Word and element pointing entries:
════════════════
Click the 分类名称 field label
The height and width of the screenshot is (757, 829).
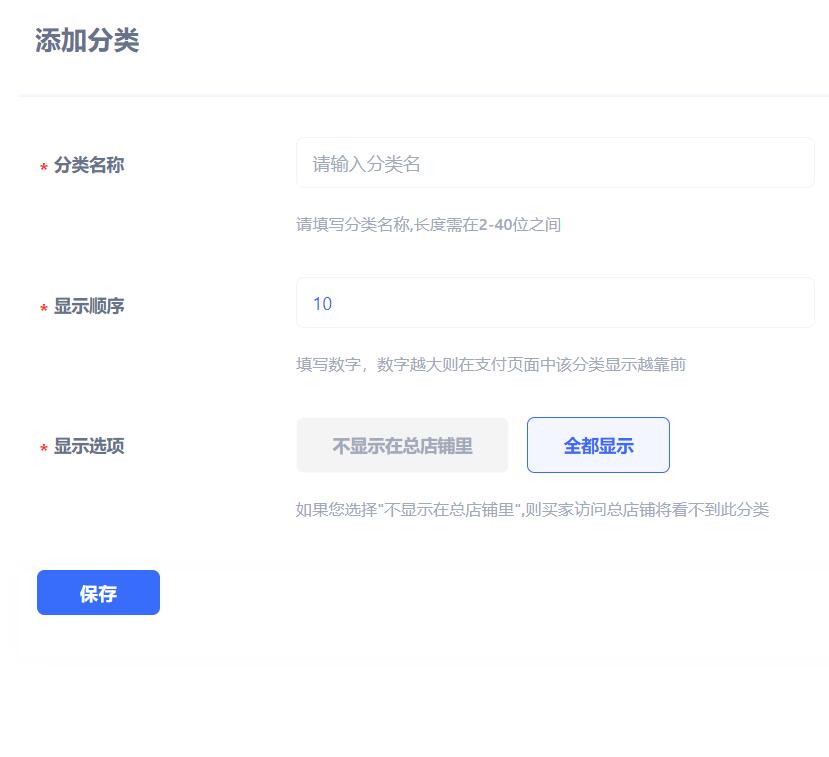click(x=89, y=165)
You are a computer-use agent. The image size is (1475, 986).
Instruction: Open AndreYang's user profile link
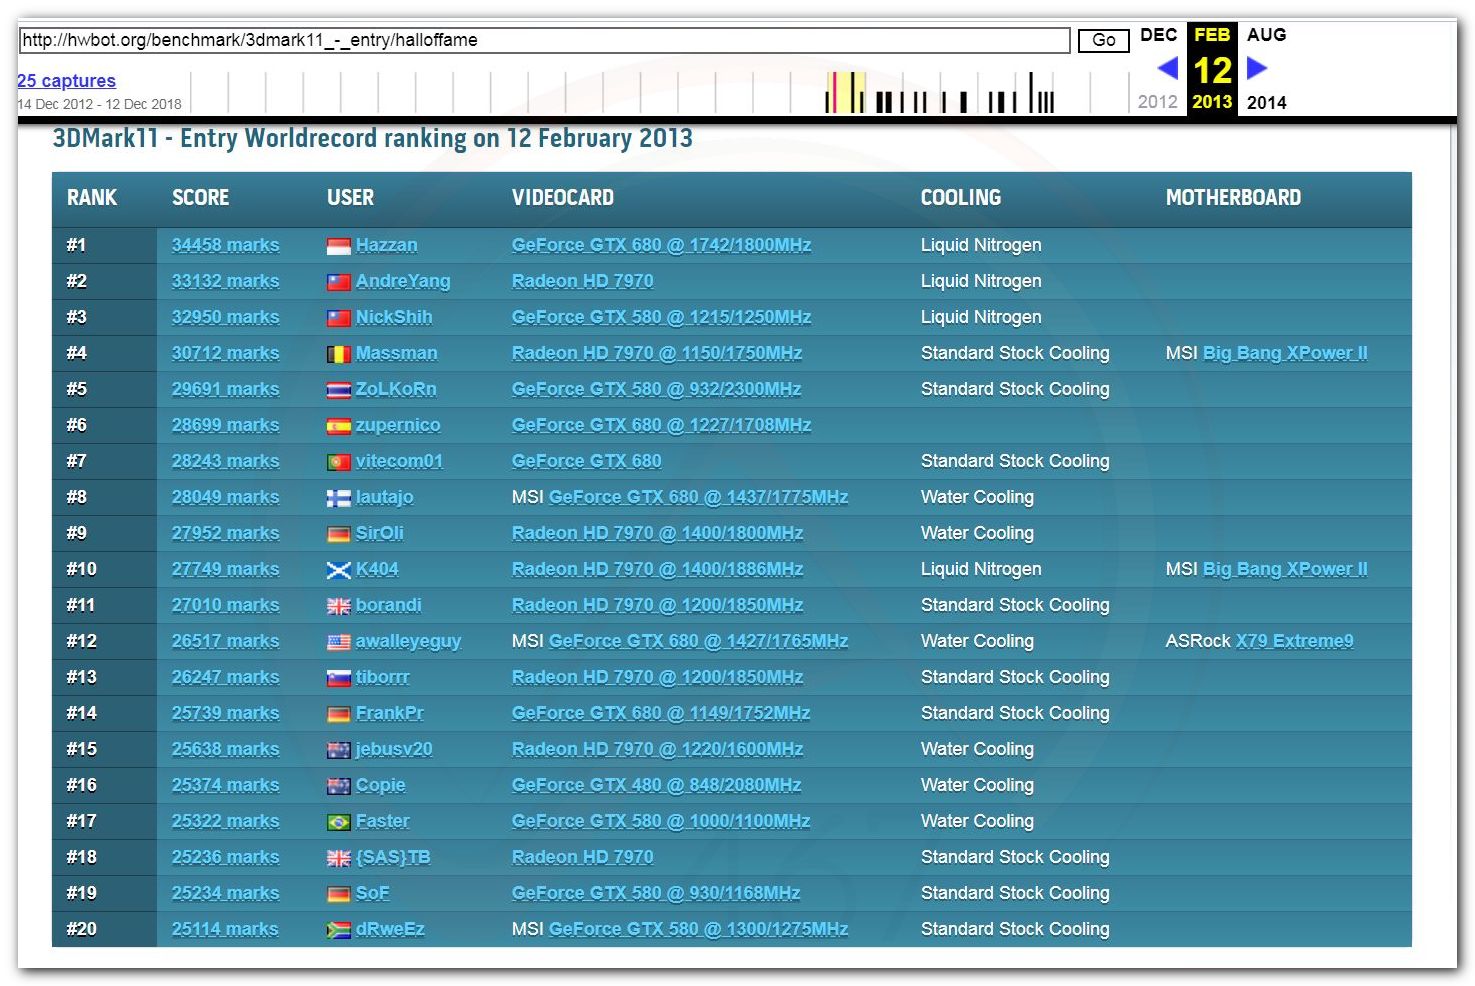pyautogui.click(x=403, y=281)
════════════════
What is being asked:
Recast the listing above as a Markdown table with the columns Row and Line, giving each non-blank line its own numbered row. Leave the pictures out of the table.

Answer to the exercise:
| Row | Line |
|---|---|
| 1 | Click the 分类名称 field label |
| 2 | The height and width of the screenshot is (757, 829). |
| 3 | click(x=89, y=165) |
| 4 | You are a computer-use agent. The image size is (1475, 986). |
| 5 | Instruction: Open AndreYang's user profile link |
| 6 | pyautogui.click(x=403, y=281) |